### Task details
Could you recast the rows below as a JSON list of strings, with one string for each line and the blank lines dropped?
───── Data for this task ─────
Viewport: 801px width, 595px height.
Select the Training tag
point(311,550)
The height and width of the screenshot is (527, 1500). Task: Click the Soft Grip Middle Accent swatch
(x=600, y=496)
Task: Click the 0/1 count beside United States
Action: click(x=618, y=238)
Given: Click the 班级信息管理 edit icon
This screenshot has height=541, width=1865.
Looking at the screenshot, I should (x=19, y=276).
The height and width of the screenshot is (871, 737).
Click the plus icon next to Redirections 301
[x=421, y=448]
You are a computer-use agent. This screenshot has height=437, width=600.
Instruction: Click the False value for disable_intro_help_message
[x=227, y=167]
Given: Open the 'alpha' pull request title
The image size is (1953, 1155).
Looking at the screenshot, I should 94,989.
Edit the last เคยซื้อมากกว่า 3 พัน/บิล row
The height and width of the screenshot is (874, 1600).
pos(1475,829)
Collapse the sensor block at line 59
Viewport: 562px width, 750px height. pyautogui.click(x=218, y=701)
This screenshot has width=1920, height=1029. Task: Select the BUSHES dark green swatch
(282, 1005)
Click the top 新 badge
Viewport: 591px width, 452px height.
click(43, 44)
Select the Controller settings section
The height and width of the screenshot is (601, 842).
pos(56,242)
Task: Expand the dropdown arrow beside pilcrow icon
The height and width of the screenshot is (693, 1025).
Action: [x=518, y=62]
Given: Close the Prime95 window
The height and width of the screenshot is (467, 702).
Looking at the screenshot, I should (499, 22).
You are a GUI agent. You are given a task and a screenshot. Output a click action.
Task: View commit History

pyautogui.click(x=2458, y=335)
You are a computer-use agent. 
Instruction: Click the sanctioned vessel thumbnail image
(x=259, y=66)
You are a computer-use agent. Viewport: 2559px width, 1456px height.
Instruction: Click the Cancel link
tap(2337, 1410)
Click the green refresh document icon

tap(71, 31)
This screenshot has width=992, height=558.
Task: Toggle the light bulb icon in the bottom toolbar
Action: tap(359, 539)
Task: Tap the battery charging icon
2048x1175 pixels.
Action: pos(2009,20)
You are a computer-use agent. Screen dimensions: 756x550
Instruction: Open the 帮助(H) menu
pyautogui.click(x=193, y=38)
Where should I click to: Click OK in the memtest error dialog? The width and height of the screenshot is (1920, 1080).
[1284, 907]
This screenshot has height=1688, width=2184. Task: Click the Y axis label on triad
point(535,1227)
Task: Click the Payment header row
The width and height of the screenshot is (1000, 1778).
─────
### Exercise output
[
  "Viewport: 801px width, 595px height.",
  "Select the Training tag",
  "point(311,550)",
  "The height and width of the screenshot is (527, 1500). Task: Click the Soft Grip Middle Accent swatch",
  "(x=600, y=496)",
  "Task: Click the 0/1 count beside United States",
  "Action: click(x=618, y=238)",
  "Given: Click the 班级信息管理 edit icon",
  "This screenshot has height=541, width=1865.",
  "Looking at the screenshot, I should (x=19, y=276).",
  "The height and width of the screenshot is (871, 737).",
  "Click the plus icon next to Redirections 301",
  "[x=421, y=448]",
  "You are a computer-use agent. This screenshot has height=437, width=600.",
  "Instruction: Click the False value for disable_intro_help_message",
  "[x=227, y=167]",
  "Given: Open the 'alpha' pull request title",
  "The image size is (1953, 1155).",
  "Looking at the screenshot, I should 94,989.",
  "Edit the last เคยซื้อมากกว่า 3 พัน/บิล row",
  "The height and width of the screenshot is (874, 1600).",
  "pos(1475,829)",
  "Collapse the sensor block at line 59",
  "Viewport: 562px width, 750px height. pyautogui.click(x=218, y=701)",
  "This screenshot has width=1920, height=1029. Task: Select the BUSHES dark green swatch",
  "(282, 1005)",
  "Click the top 新 badge",
  "Viewport: 591px width, 452px height.",
  "click(43, 44)",
  "Select the Controller settings section",
  "The height and width of the screenshot is (601, 842).",
  "pos(56,242)",
  "Task: Expand the dropdown arrow beside pilcrow icon",
  "The height and width of the screenshot is (693, 1025).",
  "Action: [x=518, y=62]",
  "Given: Close the Prime95 window",
  "The height and width of the screenshot is (467, 702).",
  "Looking at the screenshot, I should (499, 22).",
  "You are a GUI agent. You are given a task and a screenshot. Output a click action.",
  "Task: View commit History",
  "pyautogui.click(x=2458, y=335)",
  "You are a computer-use agent. ",
  "Instruction: Click the sanctioned vessel thumbnail image",
  "(x=259, y=66)",
  "You are a computer-use agent. Viewport: 2559px width, 1456px height.",
  "Instruction: Click the Cancel link",
  "tap(2337, 1410)",
  "Click the green refresh document icon",
  "tap(71, 31)",
  "This screenshot has width=992, height=558.",
  "Task: Toggle the light bulb icon in the bottom toolbar",
  "Action: tap(359, 539)",
  "Task: Tap the battery charging icon",
  "2048x1175 pixels.",
  "Action: pos(2009,20)",
  "You are a computer-use agent. Screen dimensions: 756x550",
  "Instruction: Open the 帮助(H) menu",
  "pyautogui.click(x=193, y=38)",
  "Where should I click to: Click OK in the memtest error dialog? The width and height of the screenshot is (1920, 1080).",
  "[1284, 907]",
  "This screenshot has height=1688, width=2184. Task: Click the Y axis label on triad",
  "point(535,1227)",
  "Task: Click the Payment header row",
  "The width and height of the screenshot is (1000, 1778)."
]